- _Provided text_:

Yes, once the draft is finalized, it will be converted to markdown and submitted as a PR to the linked directory. There aren't any 2020 chapters checked in yet, so it 404s. Here's the 2019 chapter for reference: https://github.com/HTTPArchive/almanac.httparchive.org/blob/main/src/content/en/2019/markup.md

The Chapter Lifecycle doc has some info on transitioning from draft to publication. Let me know if you have any questions not answered there.

rviscomi on 26 Oct 2020

Good progress all!

A few admin things and the like that should be in the markdown pull request, as seen other chapters make some mistakes here which required correcting so thought I’d give you the heads up on these:

Please include the meta data at the top. See last years chapter as an example and your discussion thread id for this year is 2039.
Please include an Introduction and a Conclusion (see you already have this covered but gonna copy and paste this list for others 🙂)
Please start with ## Introduction - the chapter tile and hero image will automatically be added by our templates.
Please ensure paragraphs are entered on one line and not line-breaked every 80 characters (which makes it difficult to edit or make corrections without reordering them all).
Other chapters should be linked like ./css or ../2019/markup for 2019 chapters so they are relative links and work across translations.
Please include Figure markup - see the Figures wiki - including captions, descriptions, sheets link and sql query link.
Please include Fallback png images (for mobile where we don’t embed the sheets iframe) and also any external images you want to include.
Please size your images appropriately and ideally compress them using https://tinypng.com/ (we have a GitHub Action to compress images but find tinypng.com does a better job)
Please give all fall back images meaningful file names (e.g. top-elements.png rather than fig1.png)

- _Written instruction 1_:
Reproduce the part of the entries that opens with the line containing "Given: Delete the" and closes with the line containing "coord(61,171)", swapping "trash icon" for "bin icon" and changing nothing else.

- _Data entries_:
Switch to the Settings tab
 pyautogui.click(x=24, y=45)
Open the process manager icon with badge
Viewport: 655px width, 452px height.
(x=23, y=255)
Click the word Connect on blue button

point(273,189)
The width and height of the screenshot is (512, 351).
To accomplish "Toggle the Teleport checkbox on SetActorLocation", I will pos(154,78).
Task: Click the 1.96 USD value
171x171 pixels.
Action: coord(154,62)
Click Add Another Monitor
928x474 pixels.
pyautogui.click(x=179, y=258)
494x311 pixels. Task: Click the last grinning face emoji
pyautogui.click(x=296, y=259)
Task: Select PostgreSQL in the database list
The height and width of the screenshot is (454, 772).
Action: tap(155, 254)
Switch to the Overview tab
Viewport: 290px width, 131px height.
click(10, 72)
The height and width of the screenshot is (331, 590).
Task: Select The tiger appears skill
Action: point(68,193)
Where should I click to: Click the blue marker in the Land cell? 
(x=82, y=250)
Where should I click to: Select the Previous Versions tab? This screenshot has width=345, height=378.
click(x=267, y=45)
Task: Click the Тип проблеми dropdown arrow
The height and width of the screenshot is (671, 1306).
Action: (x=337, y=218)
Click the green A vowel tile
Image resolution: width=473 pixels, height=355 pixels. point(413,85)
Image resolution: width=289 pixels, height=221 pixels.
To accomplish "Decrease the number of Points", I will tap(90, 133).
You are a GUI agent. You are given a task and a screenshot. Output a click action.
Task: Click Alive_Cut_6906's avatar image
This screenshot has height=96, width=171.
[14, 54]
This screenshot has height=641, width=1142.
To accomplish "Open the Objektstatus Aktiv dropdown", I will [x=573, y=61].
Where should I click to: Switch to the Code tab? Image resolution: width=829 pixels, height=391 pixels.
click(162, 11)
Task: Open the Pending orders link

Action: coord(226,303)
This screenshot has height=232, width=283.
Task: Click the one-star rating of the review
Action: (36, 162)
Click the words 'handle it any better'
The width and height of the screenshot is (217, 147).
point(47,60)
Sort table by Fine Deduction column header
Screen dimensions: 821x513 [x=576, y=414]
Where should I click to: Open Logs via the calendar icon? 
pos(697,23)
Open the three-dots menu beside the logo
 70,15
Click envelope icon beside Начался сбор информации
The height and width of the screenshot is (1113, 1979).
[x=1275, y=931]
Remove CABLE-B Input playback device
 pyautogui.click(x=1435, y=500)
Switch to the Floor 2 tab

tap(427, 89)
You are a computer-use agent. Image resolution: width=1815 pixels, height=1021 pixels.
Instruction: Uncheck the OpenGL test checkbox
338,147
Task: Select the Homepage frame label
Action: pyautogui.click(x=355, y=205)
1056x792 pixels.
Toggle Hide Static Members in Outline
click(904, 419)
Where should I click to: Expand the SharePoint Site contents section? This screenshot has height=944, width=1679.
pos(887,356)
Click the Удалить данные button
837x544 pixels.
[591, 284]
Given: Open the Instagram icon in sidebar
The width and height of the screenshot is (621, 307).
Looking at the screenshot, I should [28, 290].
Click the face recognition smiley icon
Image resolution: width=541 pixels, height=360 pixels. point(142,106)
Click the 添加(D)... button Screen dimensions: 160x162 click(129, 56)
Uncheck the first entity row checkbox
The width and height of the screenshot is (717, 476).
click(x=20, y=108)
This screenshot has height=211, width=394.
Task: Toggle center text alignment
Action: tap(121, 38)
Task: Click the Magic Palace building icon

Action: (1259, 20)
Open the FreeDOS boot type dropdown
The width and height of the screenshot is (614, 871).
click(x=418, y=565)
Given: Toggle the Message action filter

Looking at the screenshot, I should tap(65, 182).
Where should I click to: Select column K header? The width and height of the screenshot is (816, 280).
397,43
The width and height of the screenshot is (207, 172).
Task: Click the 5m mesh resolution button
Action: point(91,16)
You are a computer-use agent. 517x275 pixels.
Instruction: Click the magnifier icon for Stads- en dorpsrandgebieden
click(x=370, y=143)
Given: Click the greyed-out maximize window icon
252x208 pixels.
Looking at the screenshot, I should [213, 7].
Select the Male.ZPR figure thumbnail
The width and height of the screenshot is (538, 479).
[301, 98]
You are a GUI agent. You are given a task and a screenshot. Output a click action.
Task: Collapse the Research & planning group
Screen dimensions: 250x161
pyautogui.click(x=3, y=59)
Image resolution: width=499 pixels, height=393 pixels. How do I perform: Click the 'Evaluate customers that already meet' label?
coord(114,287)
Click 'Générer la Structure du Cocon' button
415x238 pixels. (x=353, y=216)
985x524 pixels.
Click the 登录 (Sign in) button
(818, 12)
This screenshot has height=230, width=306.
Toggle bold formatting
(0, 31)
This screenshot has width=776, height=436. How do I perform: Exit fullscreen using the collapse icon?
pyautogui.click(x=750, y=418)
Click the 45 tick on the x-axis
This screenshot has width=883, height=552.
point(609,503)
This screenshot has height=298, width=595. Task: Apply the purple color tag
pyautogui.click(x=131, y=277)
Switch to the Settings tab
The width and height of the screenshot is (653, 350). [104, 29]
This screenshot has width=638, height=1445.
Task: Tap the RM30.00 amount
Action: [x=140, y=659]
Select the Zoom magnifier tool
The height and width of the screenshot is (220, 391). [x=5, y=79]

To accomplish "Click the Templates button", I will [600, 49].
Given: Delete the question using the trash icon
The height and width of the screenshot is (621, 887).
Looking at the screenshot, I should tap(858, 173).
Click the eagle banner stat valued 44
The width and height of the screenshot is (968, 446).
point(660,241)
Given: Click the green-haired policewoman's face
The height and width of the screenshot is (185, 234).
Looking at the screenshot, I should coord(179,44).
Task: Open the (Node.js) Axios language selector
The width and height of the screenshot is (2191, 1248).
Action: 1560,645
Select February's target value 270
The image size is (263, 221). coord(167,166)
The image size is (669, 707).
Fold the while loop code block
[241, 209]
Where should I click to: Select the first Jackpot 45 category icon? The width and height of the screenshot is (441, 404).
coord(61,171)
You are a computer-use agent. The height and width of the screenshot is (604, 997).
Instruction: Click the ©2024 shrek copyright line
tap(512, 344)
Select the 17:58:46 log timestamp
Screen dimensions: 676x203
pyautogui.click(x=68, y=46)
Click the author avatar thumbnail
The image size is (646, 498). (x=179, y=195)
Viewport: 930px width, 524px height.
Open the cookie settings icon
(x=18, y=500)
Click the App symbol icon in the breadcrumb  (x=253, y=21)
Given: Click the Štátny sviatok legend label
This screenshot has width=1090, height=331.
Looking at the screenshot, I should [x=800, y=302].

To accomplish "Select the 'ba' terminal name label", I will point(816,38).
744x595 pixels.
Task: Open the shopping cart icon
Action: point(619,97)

- _Written instruction 2_:
In the forum thread about the almanac chapter, what is this year's discussion thread id?

- _Task response 1_:
Given: Delete the question using the bin icon
The height and width of the screenshot is (621, 887).
Looking at the screenshot, I should tap(858, 173).
Click the eagle banner stat valued 44
The width and height of the screenshot is (968, 446).
point(660,241)
Given: Click the green-haired policewoman's face
The height and width of the screenshot is (185, 234).
Looking at the screenshot, I should coord(179,44).
Task: Open the (Node.js) Axios language selector
The width and height of the screenshot is (2191, 1248).
Action: 1560,645
Select February's target value 270
The image size is (263, 221). coord(167,166)
The image size is (669, 707).
Fold the while loop code block
[241, 209]
Where should I click to: Select the first Jackpot 45 category icon? The width and height of the screenshot is (441, 404).
coord(61,171)

- _Task response 2_:
2039